● **Aim**
Quote word for word every line of the material from the line containing "Zum Newsletter anmelden (969, 1129)" through the last line of the material, both included.

● **Supplied records**
----
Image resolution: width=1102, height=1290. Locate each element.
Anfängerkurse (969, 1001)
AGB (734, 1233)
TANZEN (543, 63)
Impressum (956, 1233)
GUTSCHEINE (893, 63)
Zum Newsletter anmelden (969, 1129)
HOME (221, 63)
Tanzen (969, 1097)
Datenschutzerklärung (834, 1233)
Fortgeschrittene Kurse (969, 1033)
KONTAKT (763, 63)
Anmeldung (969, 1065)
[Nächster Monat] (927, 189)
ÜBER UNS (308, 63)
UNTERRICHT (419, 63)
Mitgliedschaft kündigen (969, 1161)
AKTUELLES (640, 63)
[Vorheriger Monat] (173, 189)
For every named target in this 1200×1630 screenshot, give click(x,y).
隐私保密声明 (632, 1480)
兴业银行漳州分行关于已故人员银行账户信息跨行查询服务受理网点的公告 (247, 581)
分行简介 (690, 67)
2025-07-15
----
● **Response to this exercise**
Zum Newsletter anmelden (969, 1129)
HOME (221, 63)
Tanzen (969, 1097)
Datenschutzerklärung (834, 1233)
Fortgeschrittene Kurse (969, 1033)
KONTAKT (763, 63)
Anmeldung (969, 1065)
[Nächster Monat] (927, 189)
ÜBER UNS (308, 63)
UNTERRICHT (419, 63)
Mitgliedschaft kündigen (969, 1161)
AKTUELLES (640, 63)
[Vorheriger Monat] (173, 189)
For every named target in this 1200×1630 screenshot, give click(x,y).
隐私保密声明 (632, 1480)
兴业银行漳州分行关于已故人员银行账户信息跨行查询服务受理网点的公告 (247, 581)
分行简介 (690, 67)
2025-07-15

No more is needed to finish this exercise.